Wedding planner: “I had never seen the industry I love come to a halt”

By Hunter McCoy
Staff Writer

TUSCALOOSA – One Georgia-based wedding planner says she thought the COVID-19 virus would never reach the states. However, she was proven wrong when the first few cases were confirmed, and couples began canceling weddings back-to-back. 

Melissa Adams, owner of Godfreys Weddings, says the first shutdown was only supposed to be for a two-week period. However, after that two-week period, she began to experience something she has never witnessed.

“I had never seen the industry I love come to a halt,” she said. “I had 14 weddings postpone to this year and some to 2022, and some canceled their wedding all together.”

With the unpredictability of the deadly virus and people not wanting to put others’ health at risk, engaged couples had to make tough decision regarding their wedding plans. Some weddings were canceled all together, some were rescheduled and some were held with caution. 

One recently married Georgia couple made the decision to proceed with their original wedding date in April of 2020, but they had to cut their guest list significantly, cut the bridal party completely – except for the bride’s siblings – and cancel their reception.

Kinsey Cannon, the bride, says it was really difficult to have to alter her dream wedding. Mainly because she could not have all the people she wanted in attendance. 

“As a little girl, I dreamed of this wedding,” she says. “I wanted all of my family and friends there. I wanted my bridal party next to me. I didn’t get that.”

Leighton Cannon, the groom, says everything he and his then fiancé had planned was suddenly changed.

“The changes for the ceremony were drastic,” he says. “We had to adjust everything.”

Couples were not the only ones who had to make changes. Vendors, like Adams, had to make changes to the services they offer just to keep business afloat. 

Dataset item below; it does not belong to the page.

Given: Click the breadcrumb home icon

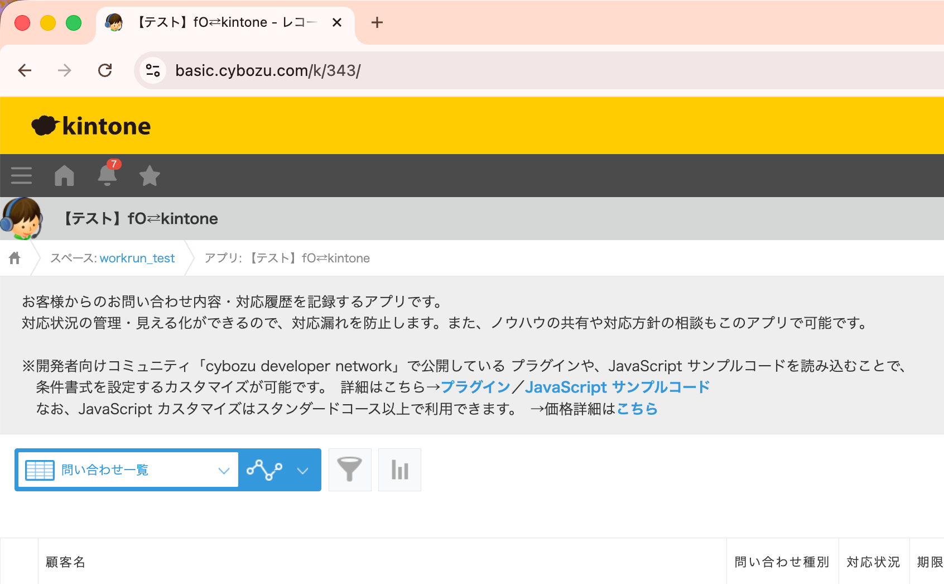Looking at the screenshot, I should click(x=15, y=258).
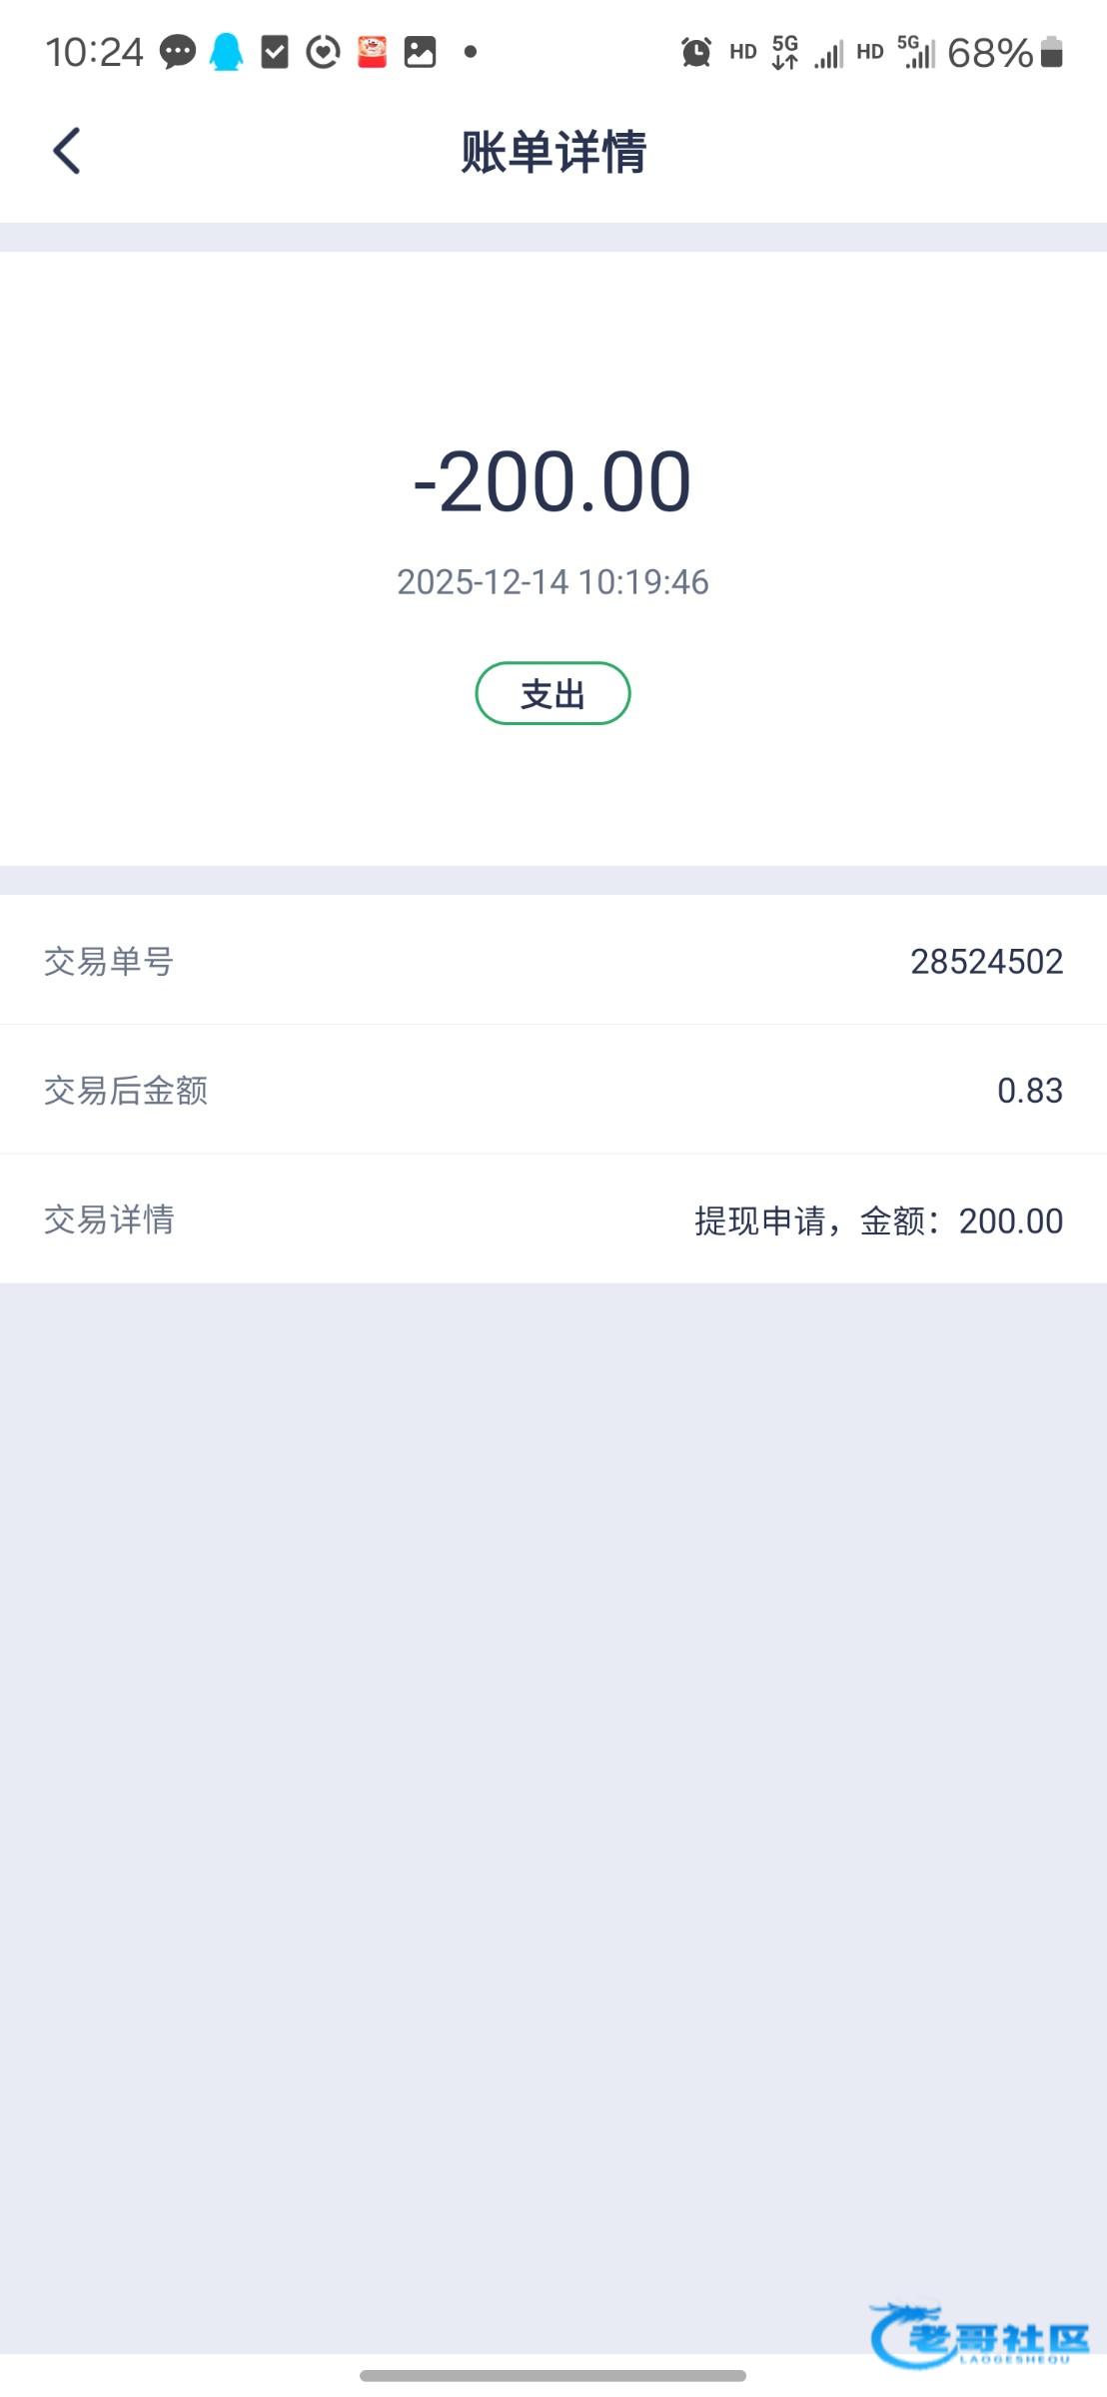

Adams says she had to create and offer another package so that she could keep things moving throughout her business. 

“As most of the venues were shut down, I created a small wedding package,” she says. “The ceremony had to be under 20 guests, and I continued working at private estates and state parks. It felt like the safest way to keep my business afloat and be able to help couples.”

“Now, there is a pandemic section added to my Force Majeure in my contract.”

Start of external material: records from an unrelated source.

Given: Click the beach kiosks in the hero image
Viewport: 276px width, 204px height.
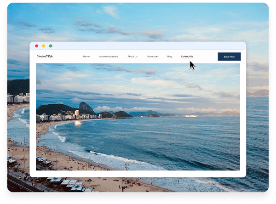Looking at the screenshot, I should coord(44,162).
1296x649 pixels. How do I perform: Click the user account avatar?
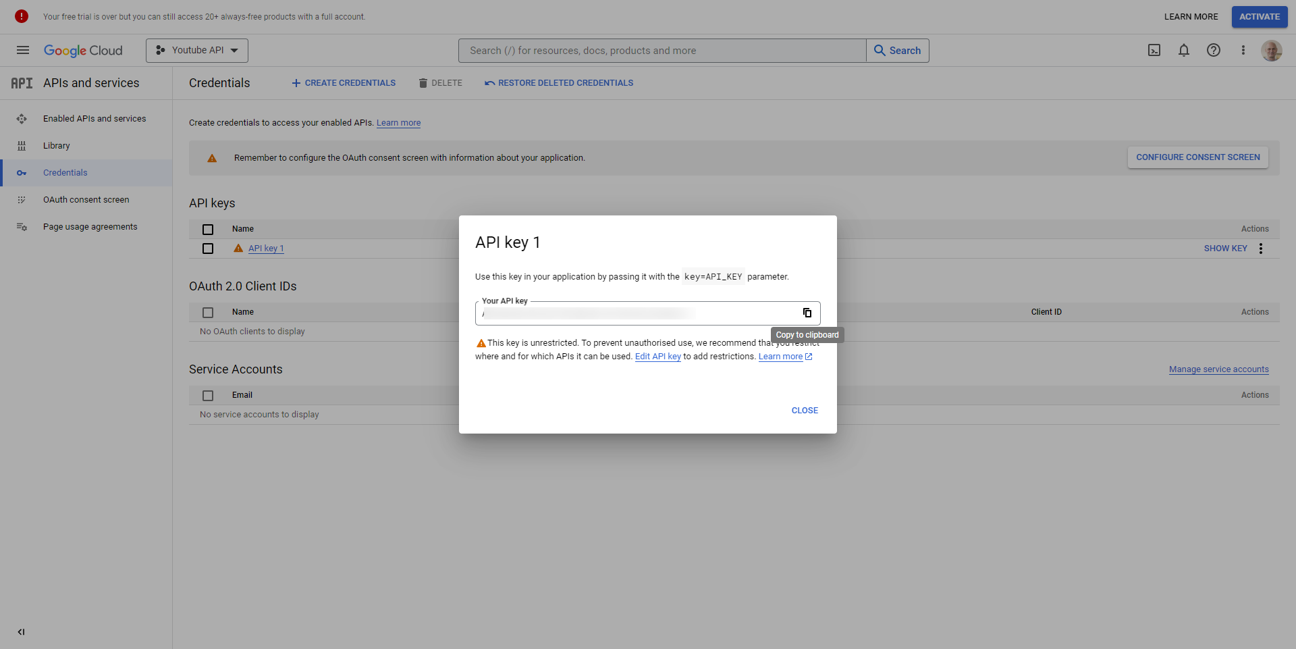click(1272, 51)
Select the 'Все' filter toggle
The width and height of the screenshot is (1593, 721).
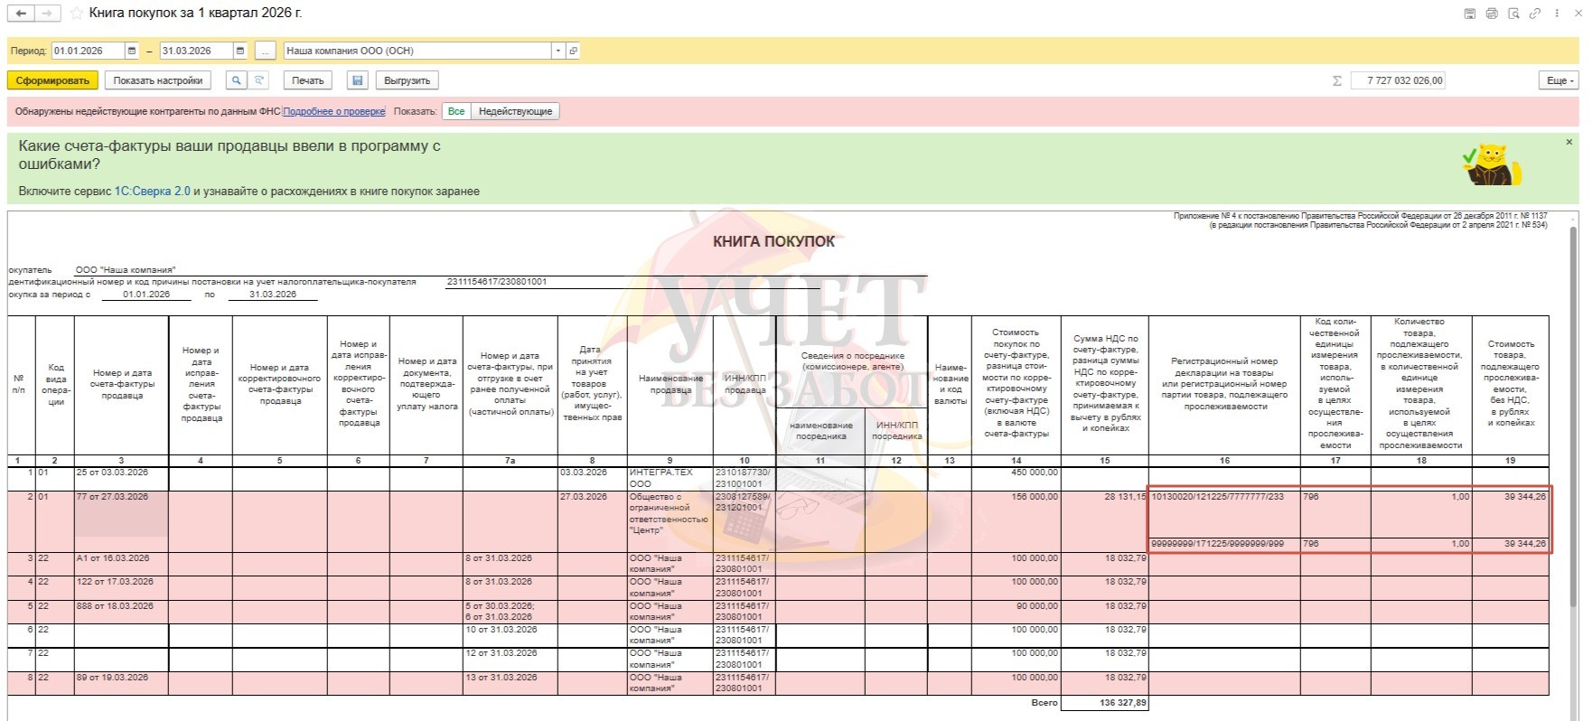point(456,111)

Some wedding venues are even making changes to the services they offer so they can better accommodate couples.

Jessica Cunningham, a November 2022 bride, says her venue changed the payment due date because of the unpredictability of the virus.

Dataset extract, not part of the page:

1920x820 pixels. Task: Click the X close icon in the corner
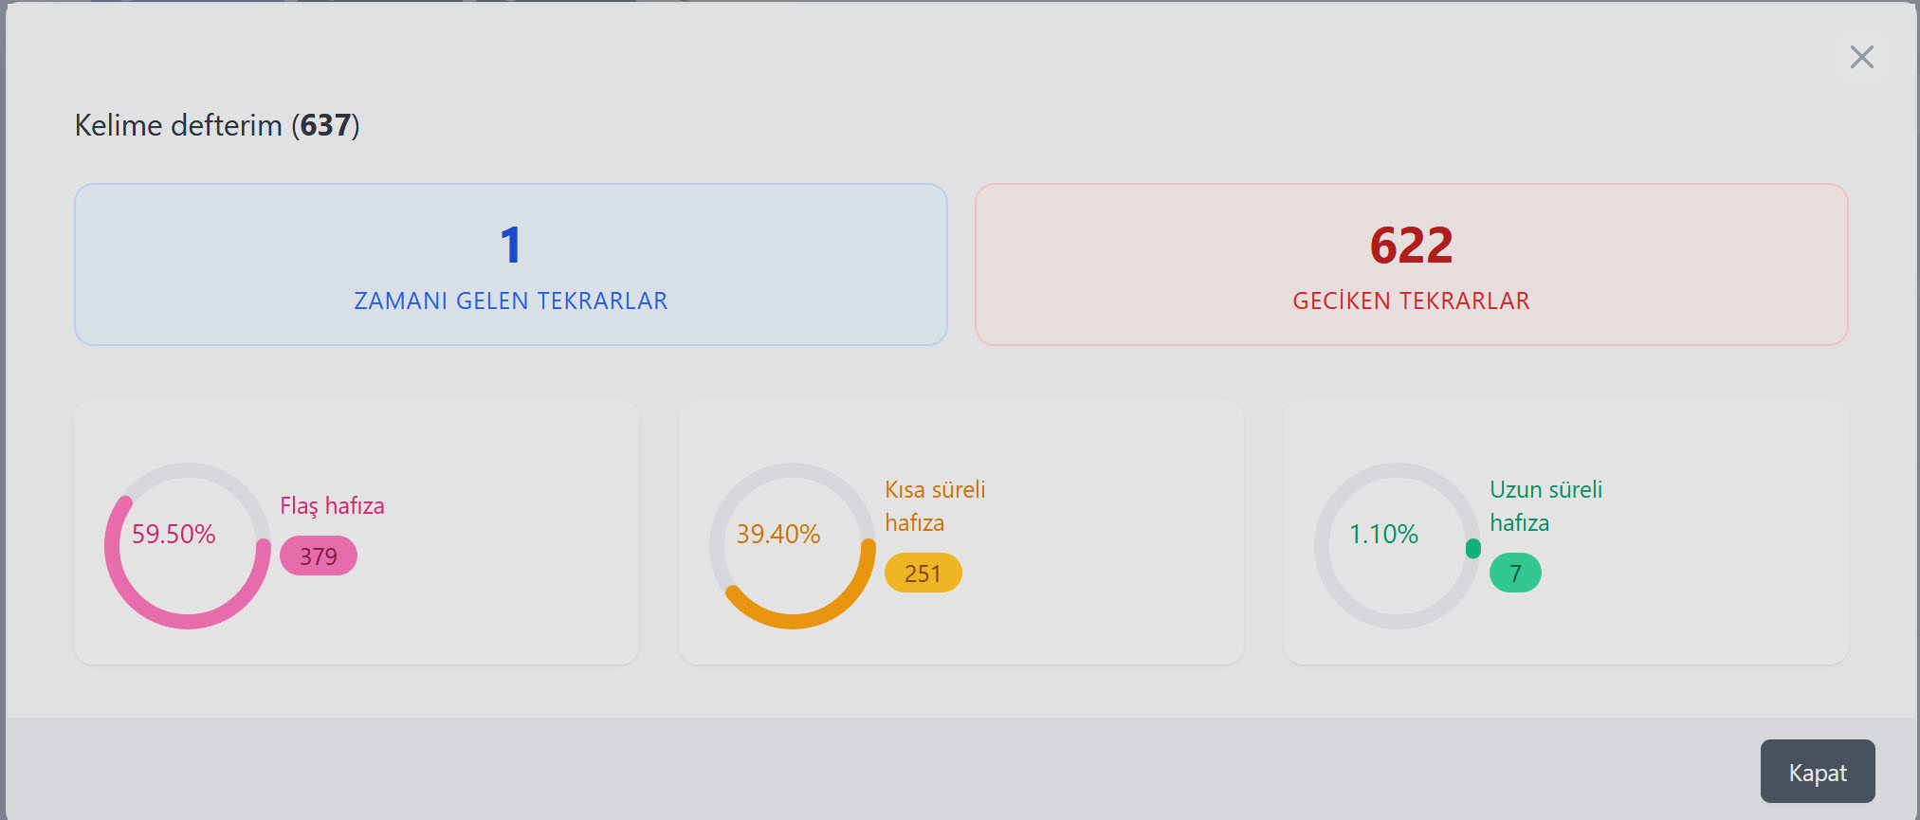pos(1861,57)
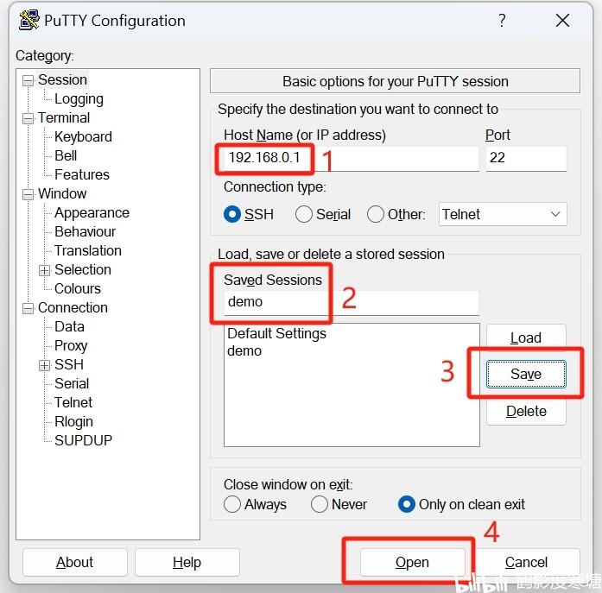The width and height of the screenshot is (602, 593).
Task: Select the demo session in the list
Action: [244, 351]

“Because of the pandemic, I don’t have to have everything paid in full to my venue until 90 days before the wedding,” she says. “The venue has that in place just in case the date has to change.” 

However, some wedding vendors, like photographers, are having to up their prices because of the health measures they are taking, according to Cunningham.

“Planning a wedding right now is not the greatest,” she says. “But with the pandemic going on, I am finding some really good deals. However, I am also finding people who are charging way too much for their services – such as one photographer was $8,000, because she only does one wedding a month.”

Even though the country is slowly getting a handle on the pandemic, couples are still facing problems when it comes to trying to plan a wedding. However, they are not the same problems 2020 engaged couples faced.

Adams says the remainder of this year will be a huge wedding year due to postponements from last year.

“The Wall Street Journal said the wedding boom was coming and they were not kidding,” she says. “Between postponements from last year and weddings that were scheduled for this year, I have 26 weddings.”

Cunningham, who got engaged in February of 2021, says she had no intention of waiting until November of 2022. Yet, because of the wedding boom, venues are booking up quickly.

“I was originally going to get married in February of 2022, but that date was not available,” she says. “The venue had an opening in November, and I felt that would be the best decision, because hopefully it will also allow for the craziness to die down.”

Because of the predicted wedding boom, Adams says couples need to keep that in mind during the planning process and to not wait until the last minute to book vendors.

“For anyone getting married this year, 2022 and 2023, do not wait to book your vendors,” she says. “Everyone’s schedule is booking up quickly and there is nothing worse than having to turn away a couple because we are already booked for their date.”

After a crazy and sad year, she also says all the upcoming weddings are giving people something to look forward to. 

“I think people want something to celebrate when we have been in a moment of disparity,” she says. “We have all watched millions pass, our political climate change, the issues with race in our country implode. Our new normal is a strange place to be in, we are all managing through it.”